**Extrait**
________________________________________
La descente aux enfers
M’Vila débute 31 des 32 rencontres de Ligue 1 restantes. Sa science du jeu lui vaut d’être présélectionné par Raymond Domenech en vue du Mondial 2010. Ce ne sont alors que les prémices d’un joueur d’exception. En 2010-2011, M’Vila régale. Au point d’intégrer l’équipe-type de Ligue 1, un exploit qu’aucun Rennais n’a accompli depuis. Il devient aussi l’un des hommes de base de l’EDF façon Laurent Blanc. Sur les 10 matches de qualification à l’Euro 2012, le futur Stéphanois en dispute 8 intégralement.
Sauf que le Français, qui va sur ses 22 ans, a déjà entamé une longue descente aux enfers. Son rayonnement sur le terrain s’amenuise. Puis une entorse à la cheville l’handicape lors de l’Euro 2012, qui se solde par un échec cuisant des Bleus en quart de finale face à l’Espagne. Pire : M’Vila est pointé du doigt pour son attitude et convoqué par la commission de discipline, comme Nasri, Ben Arfa et Menez. Résultat : Didier Deschamps le snobe deux mois plus tard au moment d’établir sa première liste.
Il faut dire que le milieu a multiplié les frasques. En 2010, il admet avoir frappé un automobiliste, en réponse à des insultes racistes de ce dernier selon le joueur. En août 2011, lui et un ami passent du bon temps avec deux prostituées avant de se faire voler montres, ordinateurs et téléphones par les jeunes femmes. En avril 2012, il fait l’objet d’une plainte pour avoir giflé un adolescent «qui aurait trahi sa confiance» d’après son avocat. Malgré tous ces déboires, Yann rejoint l’EDF Espoirs en octobre. Des barrages de qualification à l’Euro 2013 se profilent. M’Vila ne sait pas quel tournant de sa carrière l’attend.
Le cauchemar de la Russie
Les Bleuets s’imposent à l’aller face à la Norvège (1-0) mais s’écroulent de façon surprenante au retour (3-5). En plus de la défaite, une polémique éclate. Cinq joueurs se sont octroyé une virée nocturne au lendemain du match aller. Yann M’Vila mais aussi Chris Mavinga, M’Baye Niang, Wissam Ben Yedder et… Antoine Griezmann ont quitté Le Havre pour Paris sans autorisation. Débusqués par Erick Mombaerts, ils mentent délibérément à leur sélectionneur. Sanction sans équivoque : M’Vila est banni de toutes les équipes de France jusqu’au 30 juin 2014. Il sort par la petite porte à Rennes à l’hiver 2013 et file au club russe du Rubin Kazan. Une trajectoire impensable il y a encore un an.
________________________________________
Enregistrements issus d’une collecte de données

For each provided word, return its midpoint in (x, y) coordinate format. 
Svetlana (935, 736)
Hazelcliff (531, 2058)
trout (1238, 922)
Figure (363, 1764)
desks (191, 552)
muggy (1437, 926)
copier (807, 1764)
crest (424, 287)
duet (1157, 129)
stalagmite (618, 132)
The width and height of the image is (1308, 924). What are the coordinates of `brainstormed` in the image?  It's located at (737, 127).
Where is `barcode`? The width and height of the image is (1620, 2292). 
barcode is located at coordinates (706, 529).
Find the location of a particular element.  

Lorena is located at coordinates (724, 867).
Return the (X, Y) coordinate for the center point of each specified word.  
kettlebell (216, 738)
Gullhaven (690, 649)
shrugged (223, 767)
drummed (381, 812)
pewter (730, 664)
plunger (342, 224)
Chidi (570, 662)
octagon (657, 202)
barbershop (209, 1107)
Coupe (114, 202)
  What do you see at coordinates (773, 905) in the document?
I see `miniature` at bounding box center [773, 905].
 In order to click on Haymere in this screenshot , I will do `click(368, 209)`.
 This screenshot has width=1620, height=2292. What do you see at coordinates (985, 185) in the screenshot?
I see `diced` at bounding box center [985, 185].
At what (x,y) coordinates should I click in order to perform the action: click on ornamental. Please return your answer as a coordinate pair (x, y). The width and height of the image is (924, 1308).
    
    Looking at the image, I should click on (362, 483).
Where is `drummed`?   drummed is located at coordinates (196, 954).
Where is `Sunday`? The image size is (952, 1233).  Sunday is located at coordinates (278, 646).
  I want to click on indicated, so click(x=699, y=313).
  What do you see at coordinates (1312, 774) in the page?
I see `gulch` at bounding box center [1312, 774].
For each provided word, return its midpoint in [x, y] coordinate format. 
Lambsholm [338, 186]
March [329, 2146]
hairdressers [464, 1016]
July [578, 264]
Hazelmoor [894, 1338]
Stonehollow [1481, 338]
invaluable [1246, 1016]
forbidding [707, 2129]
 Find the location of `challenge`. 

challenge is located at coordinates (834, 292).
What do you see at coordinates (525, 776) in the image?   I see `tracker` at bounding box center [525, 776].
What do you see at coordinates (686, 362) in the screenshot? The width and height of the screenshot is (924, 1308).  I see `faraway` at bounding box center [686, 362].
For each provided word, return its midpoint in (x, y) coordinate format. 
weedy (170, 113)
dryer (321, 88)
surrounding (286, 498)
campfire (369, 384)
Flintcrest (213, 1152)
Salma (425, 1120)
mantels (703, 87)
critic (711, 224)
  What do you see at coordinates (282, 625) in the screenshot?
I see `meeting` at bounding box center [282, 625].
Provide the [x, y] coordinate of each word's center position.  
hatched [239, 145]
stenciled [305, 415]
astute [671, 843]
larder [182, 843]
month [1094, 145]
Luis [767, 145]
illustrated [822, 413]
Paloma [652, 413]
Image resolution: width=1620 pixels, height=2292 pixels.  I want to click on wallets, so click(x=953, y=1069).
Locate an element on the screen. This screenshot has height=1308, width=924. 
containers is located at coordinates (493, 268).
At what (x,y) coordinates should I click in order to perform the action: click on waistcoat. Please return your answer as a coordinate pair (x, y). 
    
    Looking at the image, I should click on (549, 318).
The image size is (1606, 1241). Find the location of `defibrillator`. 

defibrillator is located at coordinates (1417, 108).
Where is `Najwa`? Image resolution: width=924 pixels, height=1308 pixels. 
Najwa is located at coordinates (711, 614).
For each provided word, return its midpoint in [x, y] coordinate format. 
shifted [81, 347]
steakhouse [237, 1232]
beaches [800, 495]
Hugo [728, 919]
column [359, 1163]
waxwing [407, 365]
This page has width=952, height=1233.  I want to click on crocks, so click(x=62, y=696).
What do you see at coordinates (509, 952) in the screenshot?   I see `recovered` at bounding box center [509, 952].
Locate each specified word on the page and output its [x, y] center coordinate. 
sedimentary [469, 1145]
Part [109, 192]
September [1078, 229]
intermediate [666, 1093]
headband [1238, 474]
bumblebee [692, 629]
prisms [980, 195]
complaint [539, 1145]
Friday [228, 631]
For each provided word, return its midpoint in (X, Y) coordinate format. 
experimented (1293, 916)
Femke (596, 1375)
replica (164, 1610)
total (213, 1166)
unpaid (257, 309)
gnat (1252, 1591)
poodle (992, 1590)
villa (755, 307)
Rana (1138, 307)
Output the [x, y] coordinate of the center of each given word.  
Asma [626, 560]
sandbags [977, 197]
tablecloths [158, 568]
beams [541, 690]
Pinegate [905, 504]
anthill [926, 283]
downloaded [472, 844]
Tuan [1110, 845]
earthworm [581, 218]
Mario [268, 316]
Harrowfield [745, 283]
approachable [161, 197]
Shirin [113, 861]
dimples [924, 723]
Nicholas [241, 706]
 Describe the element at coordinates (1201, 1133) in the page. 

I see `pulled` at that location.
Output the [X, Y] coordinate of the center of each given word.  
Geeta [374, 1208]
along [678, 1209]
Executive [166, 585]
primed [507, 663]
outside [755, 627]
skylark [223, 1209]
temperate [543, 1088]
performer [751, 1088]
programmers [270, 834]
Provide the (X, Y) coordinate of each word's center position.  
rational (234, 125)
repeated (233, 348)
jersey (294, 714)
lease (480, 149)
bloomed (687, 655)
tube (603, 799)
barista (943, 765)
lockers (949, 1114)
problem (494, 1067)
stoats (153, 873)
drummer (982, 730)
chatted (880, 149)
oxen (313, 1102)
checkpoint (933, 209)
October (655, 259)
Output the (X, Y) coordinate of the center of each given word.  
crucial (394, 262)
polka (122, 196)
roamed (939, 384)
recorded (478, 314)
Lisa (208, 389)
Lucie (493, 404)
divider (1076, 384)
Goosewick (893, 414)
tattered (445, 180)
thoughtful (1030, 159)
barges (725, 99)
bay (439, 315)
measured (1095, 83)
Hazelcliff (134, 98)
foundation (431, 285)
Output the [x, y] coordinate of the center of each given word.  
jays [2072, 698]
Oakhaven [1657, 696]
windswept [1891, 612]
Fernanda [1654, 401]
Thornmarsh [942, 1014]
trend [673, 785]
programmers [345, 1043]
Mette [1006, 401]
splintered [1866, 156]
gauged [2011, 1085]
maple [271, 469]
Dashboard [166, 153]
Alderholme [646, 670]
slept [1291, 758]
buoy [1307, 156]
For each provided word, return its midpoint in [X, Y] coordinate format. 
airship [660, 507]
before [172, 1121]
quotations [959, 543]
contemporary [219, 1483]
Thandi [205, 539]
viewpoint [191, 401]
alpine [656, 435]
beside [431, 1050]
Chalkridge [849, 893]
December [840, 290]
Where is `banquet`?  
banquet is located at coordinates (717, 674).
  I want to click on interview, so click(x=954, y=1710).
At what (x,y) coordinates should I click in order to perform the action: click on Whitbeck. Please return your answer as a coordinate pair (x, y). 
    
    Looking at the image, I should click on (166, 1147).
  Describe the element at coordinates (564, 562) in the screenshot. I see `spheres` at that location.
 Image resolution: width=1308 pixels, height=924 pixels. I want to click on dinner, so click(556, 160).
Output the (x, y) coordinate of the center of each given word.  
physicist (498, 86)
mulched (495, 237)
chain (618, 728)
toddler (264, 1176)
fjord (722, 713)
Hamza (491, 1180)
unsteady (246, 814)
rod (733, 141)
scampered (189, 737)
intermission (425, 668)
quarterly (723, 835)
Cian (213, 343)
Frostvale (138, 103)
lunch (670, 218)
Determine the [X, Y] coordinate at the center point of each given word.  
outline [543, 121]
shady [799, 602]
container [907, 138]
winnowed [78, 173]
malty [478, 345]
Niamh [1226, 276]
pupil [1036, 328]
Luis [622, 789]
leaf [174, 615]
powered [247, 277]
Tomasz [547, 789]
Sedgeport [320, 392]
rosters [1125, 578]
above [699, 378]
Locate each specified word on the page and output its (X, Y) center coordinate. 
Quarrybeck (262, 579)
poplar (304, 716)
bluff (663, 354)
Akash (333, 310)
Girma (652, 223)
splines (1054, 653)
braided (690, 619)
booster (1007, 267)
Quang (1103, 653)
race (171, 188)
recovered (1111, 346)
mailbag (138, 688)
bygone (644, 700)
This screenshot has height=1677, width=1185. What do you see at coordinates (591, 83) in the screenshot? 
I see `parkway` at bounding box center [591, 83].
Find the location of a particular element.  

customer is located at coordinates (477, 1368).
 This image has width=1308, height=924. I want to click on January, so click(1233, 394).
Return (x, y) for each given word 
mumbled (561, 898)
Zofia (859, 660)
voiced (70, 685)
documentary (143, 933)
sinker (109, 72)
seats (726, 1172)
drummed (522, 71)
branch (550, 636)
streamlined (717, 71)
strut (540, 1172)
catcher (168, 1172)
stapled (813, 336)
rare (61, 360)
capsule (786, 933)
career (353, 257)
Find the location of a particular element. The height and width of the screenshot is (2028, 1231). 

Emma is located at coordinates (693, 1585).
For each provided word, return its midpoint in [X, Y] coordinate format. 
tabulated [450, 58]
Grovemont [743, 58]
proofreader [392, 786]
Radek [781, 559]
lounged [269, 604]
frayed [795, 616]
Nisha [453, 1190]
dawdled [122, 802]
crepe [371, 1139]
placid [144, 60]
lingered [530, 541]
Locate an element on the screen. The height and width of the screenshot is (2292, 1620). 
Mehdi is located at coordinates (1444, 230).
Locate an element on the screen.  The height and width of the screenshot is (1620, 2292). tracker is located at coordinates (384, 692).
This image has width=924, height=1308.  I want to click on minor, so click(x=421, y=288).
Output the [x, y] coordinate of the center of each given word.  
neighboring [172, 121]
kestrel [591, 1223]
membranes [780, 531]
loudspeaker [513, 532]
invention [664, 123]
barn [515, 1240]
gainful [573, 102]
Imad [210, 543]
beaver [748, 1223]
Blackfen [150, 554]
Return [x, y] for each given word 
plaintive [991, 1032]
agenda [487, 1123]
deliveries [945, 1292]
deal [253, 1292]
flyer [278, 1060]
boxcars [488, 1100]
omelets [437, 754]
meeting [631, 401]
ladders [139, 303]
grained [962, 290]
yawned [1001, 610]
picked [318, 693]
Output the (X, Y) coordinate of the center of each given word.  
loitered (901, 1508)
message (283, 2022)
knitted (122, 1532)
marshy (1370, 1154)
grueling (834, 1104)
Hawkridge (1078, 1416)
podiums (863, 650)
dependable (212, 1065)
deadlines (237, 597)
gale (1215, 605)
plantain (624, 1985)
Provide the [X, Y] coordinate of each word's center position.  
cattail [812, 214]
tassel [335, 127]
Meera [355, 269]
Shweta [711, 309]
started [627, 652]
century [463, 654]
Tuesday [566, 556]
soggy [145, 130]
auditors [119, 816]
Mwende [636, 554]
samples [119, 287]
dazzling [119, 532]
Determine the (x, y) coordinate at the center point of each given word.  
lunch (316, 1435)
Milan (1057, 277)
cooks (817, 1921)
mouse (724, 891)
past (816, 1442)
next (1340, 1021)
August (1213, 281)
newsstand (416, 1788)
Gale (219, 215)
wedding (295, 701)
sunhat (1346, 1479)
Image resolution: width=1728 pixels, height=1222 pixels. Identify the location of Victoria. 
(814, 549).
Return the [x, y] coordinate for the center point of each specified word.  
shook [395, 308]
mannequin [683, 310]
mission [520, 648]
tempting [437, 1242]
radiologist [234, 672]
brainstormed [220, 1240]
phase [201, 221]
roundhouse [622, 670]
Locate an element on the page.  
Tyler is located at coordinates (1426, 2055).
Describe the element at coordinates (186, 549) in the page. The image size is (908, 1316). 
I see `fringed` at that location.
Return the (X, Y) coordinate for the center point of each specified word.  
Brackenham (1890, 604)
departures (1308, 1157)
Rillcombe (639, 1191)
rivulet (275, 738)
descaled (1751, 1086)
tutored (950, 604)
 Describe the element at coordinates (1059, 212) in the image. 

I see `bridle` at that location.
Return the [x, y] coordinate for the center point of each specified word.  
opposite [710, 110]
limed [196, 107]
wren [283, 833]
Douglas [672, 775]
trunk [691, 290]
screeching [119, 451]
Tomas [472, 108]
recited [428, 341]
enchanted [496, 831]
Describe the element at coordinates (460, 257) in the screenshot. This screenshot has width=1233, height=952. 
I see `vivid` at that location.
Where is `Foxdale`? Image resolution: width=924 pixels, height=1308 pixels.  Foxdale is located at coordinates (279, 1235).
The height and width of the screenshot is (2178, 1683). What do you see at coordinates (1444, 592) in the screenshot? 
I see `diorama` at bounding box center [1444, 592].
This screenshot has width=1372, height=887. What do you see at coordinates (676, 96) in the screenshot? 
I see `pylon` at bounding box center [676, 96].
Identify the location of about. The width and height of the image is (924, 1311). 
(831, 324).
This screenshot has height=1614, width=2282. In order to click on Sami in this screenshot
________________________________________
**Consigne**
Poursuivez l’extrait consacré à la carrière de Yann M’Vila, en reprenant immédiatement après sa dernière phrase.

**Réponse**
Yann M’Vila disparaît ainsi des radars. Son prêt à l’Inter Milan en janvier 2014 est vite abrégé. Sa carrière tourne même au cauchemar à l’été 2015, comme le rapportait LifeNews. Un accord est trouvé pour un transfert au Dynamo Moscou, mais d’étranges histoires font surface. Le chef de la sécurité du club l’aurait racketté. Le traducteur francophone du Dynamo affirme avoir été passé à tabac par cet étrange individu, et l’accuse de racketter l’ensemble des étrangers du club. En représailles, M’Vila saccage l’appartement que le Dynamo lui avait loué et se réfugie chez William Vainqueur, joueur du club moscovite. M’Vila garde toutefois une hache avec lui pour se défendre, au cas où… Finalement, l’ex-international français reste au Rubin Kazan.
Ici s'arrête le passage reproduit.